On July 23, 2013, the U.S. Department of Health and Human Services (HHS) issued its so-called Orphan Drug Rule. This rule allowed critical access hospitals, sole community hospitals, rural referral centers, and cancer hospitals participating in the 340B Federal Drug Pricing Program (340B Program) to purchase orphan drugs, if used to treat non-orphan conditions, at discounted 340B prices. As further discussed below, the Orphan Drug Rule has been recently vacated by the by the U.S. District Court for the District of Columbia in Pharmaceutical Research & Manufacturers of America v. HHS.
As noted by the Court, the drug Prozac has orphan drug designation from the Food and Drug Administration for the treatment of autism and body dysmorphia in children, as well as a non-orphan indication for treating depression. Under the Orphan Drug Rule, critical access hospitals, sole community hospitals, rural referral centers, and cancer hospitals could obtain Prozac, when used for the treatment of depression (a non-orphan use), at 340B prices. According to HHS, the Orphan Drug Rule has reflected the agency’s attempt to balance the Congressional intent to lower drug costs for these providers with the preservation of incentives for drug manufacturers to develop orphan drugs. However, several stakeholders, including the trade group, Pharmaceutical Research & Manufacturers of America (PhRMA), questioned the authority of the agency to promulgate the rule.
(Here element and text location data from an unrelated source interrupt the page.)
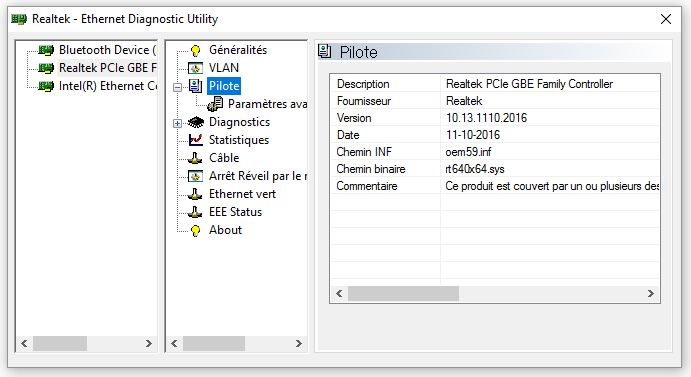Close the Ethernet Diagnostic Utility window
The image size is (691, 377).
click(665, 19)
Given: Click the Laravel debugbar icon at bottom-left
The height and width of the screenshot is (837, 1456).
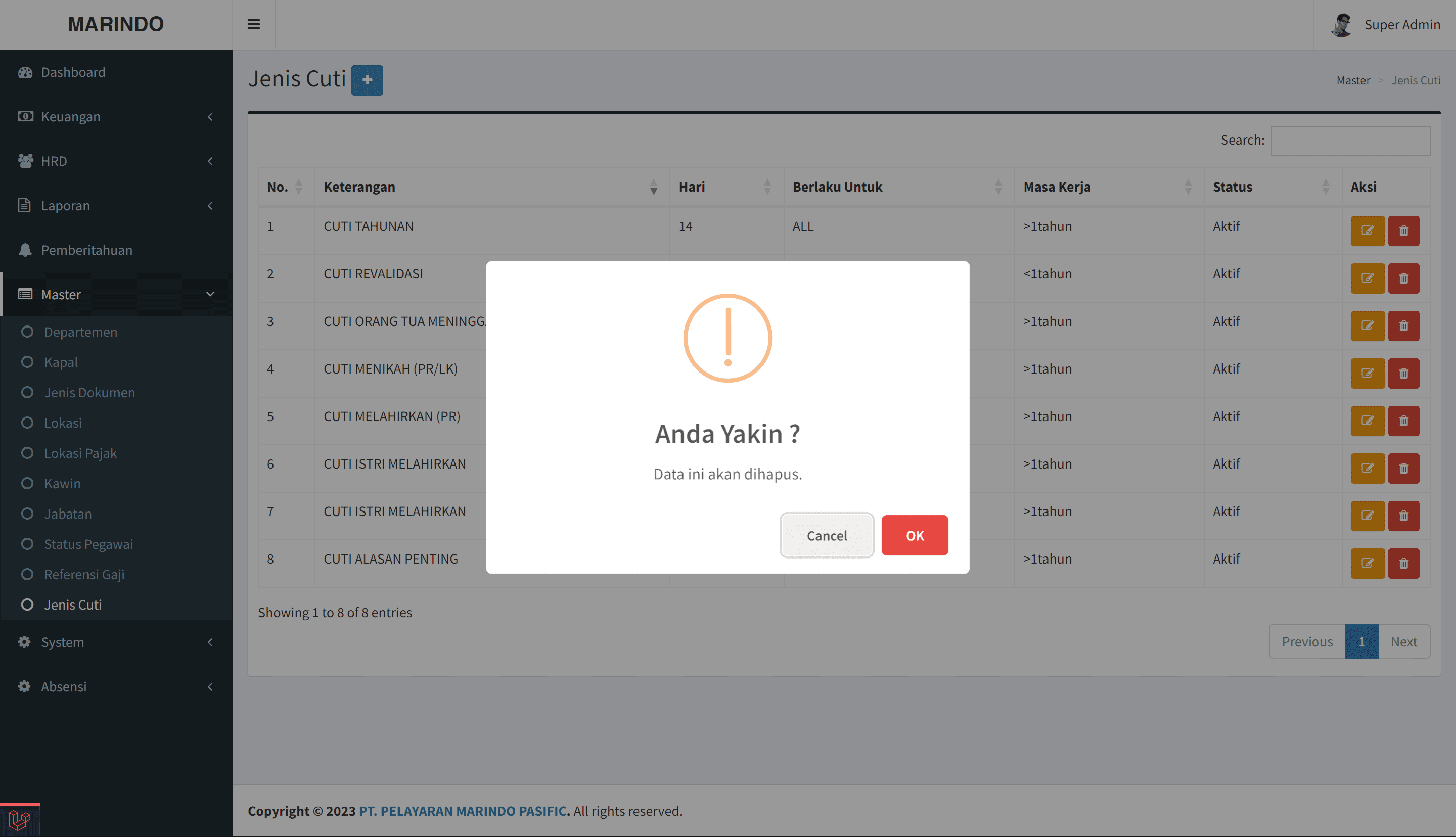Looking at the screenshot, I should coord(20,820).
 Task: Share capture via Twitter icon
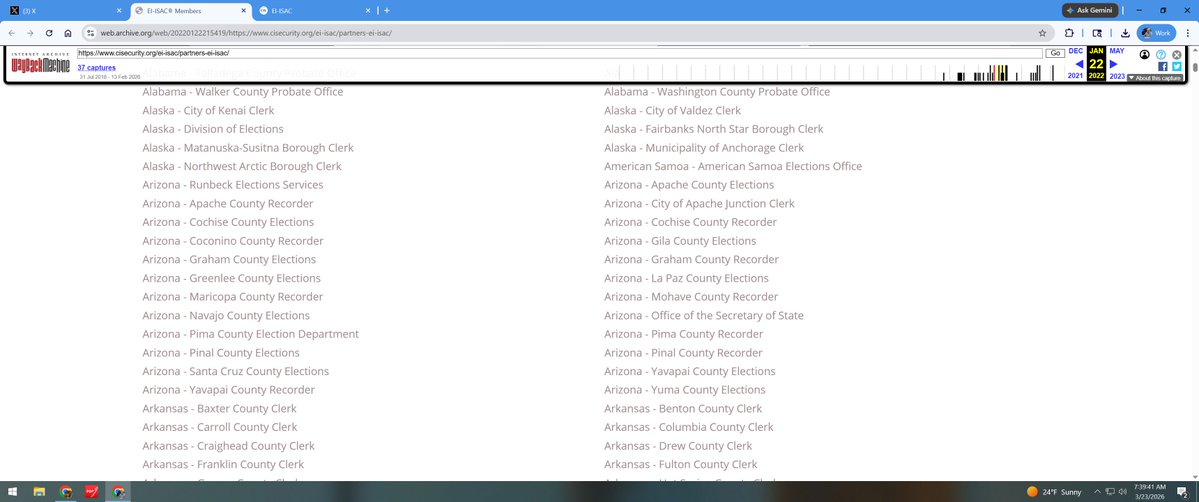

In September 2013, PhRMA brought suit against HHS challenging the validity of the Orphan Drug Rule, claiming that the rule was in contradiction to the underlying statutory language for the 340B Program. On May 23, 2014, inPhRMA v. HHS, the Court agreed with PhRMA, issuing a Memorandum Opinion that vacated the Orphan Drug Rule. In holding that HHS had exceeded the scope of its statutory authority, the Court noted that the agency’s legislative authority to implement rules arising under Section 340B of the Public Health Service Act was limited by Congress to (1) establishing an administrative dispute resolution process, (2) issuing regulations on the methodology used for calculating ceiling prices, and (3) the imposition of monetary civil sanctions. In contrast, the Court noted that the Congressional intent to provide financial incentives to manufacturers for the development of orphan drugs was unambiguous.
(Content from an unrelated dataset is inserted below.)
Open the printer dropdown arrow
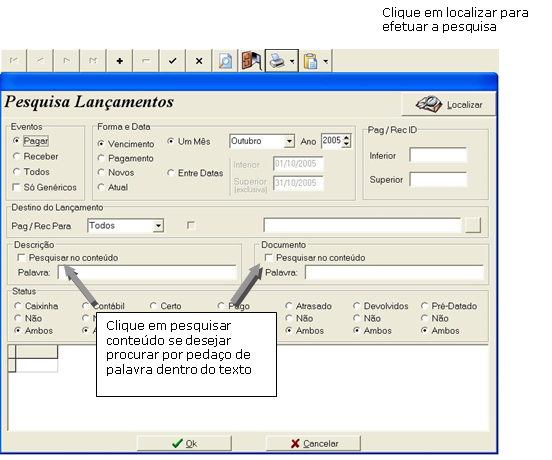[x=292, y=61]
Since the Orphan Drug Rule became effective on October 1, 2013, the impact of the Court’s decision on prior purchases of orphan drugs at 340B pricing is as yet unknown. Because the Orphan Drug Rule made hospital providers responsible for maintaining auditable records to demonstrate compliance with the terms of the rule, the Court’s decision opens up the possibility of future audits by HHS (through the Health Resources and Services Administration or HRSA), as well as by pharmaceutical manufacturers, to seek repayment for any inappropriate purchases of orphan drugs through the 340B program.
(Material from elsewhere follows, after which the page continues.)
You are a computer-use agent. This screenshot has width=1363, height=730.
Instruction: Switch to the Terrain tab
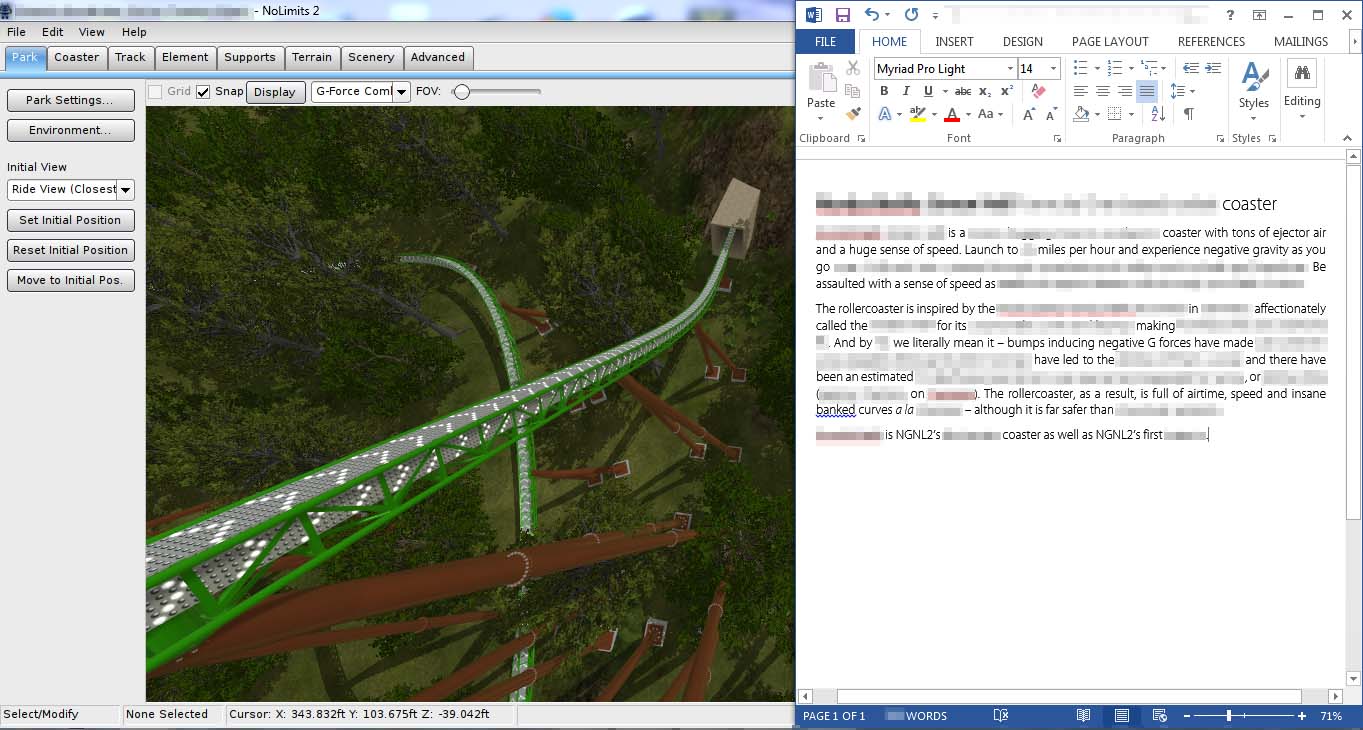click(312, 57)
In addition, the Court’s criticism focused on the agency’s improper exercise of its legislative rule-making authority but subtly suggested that the agency may have greater leeway when adopting interpretive rules, such as guidance documents, related to the 340B program. Thus, it will be interesting to see what effect this court decision may have on future attempts at 340B rulemaking, including the much-anticipated comprehensive 340B proposed rules (which have been expected to be released this month).